#### WORK INSTRUCTIONS
Convert the records into a numbered list without blank lines, starting with the line that contains "This screenshot has width=474, height=432." and going on through the line that contains "The height and width of the screenshot is (1386, 640).".

#### EXTRACTED ENTRIES

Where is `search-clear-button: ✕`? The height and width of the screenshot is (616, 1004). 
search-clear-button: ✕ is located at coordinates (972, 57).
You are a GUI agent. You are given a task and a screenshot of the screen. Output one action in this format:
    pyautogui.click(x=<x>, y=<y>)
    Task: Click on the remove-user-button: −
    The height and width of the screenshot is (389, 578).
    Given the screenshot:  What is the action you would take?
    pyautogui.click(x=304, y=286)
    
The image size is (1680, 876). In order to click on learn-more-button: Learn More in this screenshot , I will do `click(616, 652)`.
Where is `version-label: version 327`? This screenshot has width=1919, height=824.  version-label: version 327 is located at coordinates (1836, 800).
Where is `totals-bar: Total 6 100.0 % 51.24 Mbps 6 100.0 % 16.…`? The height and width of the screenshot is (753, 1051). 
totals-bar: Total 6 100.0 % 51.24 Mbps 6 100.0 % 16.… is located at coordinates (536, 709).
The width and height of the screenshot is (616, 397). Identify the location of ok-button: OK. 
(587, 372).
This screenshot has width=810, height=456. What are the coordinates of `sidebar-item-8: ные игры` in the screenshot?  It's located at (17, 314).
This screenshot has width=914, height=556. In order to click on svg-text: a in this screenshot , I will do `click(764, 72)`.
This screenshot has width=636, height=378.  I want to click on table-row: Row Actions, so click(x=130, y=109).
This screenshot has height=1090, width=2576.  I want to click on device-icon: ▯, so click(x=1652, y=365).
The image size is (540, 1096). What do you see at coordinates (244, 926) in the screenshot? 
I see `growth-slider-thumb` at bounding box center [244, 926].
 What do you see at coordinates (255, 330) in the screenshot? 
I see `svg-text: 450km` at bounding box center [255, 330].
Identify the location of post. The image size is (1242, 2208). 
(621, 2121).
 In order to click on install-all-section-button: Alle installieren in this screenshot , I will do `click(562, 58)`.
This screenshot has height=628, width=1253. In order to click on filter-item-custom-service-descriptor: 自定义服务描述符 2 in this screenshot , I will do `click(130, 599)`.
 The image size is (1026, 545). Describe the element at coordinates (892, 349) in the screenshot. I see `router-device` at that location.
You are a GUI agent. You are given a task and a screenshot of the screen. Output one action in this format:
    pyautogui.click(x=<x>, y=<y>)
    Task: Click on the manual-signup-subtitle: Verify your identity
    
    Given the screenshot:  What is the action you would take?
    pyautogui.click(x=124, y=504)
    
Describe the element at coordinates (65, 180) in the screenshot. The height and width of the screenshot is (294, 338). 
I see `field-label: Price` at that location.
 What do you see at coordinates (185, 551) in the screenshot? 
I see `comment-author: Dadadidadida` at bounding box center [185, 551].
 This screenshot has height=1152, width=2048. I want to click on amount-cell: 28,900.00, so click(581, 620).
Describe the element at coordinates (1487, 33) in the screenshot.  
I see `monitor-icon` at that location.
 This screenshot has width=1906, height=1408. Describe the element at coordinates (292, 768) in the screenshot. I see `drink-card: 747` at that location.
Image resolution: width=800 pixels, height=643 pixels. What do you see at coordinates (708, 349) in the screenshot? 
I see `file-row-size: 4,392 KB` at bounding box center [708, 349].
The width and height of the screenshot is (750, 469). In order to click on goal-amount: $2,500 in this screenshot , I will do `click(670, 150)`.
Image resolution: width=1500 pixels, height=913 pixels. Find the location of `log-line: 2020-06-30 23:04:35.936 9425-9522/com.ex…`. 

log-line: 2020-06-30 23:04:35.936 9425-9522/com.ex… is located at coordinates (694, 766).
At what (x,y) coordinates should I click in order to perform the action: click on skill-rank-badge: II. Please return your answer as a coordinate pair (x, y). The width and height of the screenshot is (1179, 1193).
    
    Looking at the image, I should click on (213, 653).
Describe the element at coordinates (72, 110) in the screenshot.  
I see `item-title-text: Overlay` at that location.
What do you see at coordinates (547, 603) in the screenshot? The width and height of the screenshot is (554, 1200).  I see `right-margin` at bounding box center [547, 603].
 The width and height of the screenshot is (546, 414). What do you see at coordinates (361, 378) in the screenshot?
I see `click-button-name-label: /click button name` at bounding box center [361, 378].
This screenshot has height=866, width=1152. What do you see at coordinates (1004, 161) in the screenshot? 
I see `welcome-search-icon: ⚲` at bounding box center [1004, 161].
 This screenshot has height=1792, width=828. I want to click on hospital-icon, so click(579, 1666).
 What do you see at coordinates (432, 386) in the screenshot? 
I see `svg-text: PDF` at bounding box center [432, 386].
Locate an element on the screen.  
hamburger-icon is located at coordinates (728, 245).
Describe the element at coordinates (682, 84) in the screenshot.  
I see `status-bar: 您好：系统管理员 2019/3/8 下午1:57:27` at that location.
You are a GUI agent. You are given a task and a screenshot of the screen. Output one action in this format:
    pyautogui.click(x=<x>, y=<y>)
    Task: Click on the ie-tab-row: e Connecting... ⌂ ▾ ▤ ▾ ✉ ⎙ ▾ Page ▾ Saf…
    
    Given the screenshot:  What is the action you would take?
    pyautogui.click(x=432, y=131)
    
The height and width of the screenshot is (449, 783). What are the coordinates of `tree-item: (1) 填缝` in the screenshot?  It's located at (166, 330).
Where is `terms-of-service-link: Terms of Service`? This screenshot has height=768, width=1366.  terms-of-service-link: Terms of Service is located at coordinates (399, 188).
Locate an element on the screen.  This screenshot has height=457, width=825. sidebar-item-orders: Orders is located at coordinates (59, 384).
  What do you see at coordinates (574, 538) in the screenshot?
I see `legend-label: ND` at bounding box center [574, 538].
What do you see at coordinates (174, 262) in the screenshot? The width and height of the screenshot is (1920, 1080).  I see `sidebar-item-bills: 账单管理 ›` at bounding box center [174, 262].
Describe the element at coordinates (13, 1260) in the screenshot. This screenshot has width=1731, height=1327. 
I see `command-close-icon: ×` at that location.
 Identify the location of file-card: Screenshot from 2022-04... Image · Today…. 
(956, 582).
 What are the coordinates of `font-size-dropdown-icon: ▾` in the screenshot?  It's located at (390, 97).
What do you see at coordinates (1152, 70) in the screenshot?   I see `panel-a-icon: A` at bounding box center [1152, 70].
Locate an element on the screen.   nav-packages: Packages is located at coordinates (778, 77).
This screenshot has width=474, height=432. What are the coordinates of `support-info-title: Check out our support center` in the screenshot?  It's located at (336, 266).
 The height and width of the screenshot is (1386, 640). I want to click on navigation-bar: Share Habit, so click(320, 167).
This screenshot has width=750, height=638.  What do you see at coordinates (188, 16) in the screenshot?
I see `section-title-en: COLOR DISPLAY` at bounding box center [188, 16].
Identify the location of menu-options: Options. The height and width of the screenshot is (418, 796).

#### ANSWER BELOW
1. This screenshot has width=474, height=432. What are the coordinates of `support-info-title: Check out our support center` in the screenshot?  It's located at (336, 266).
2.  The height and width of the screenshot is (1386, 640). I want to click on navigation-bar: Share Habit, so click(320, 167).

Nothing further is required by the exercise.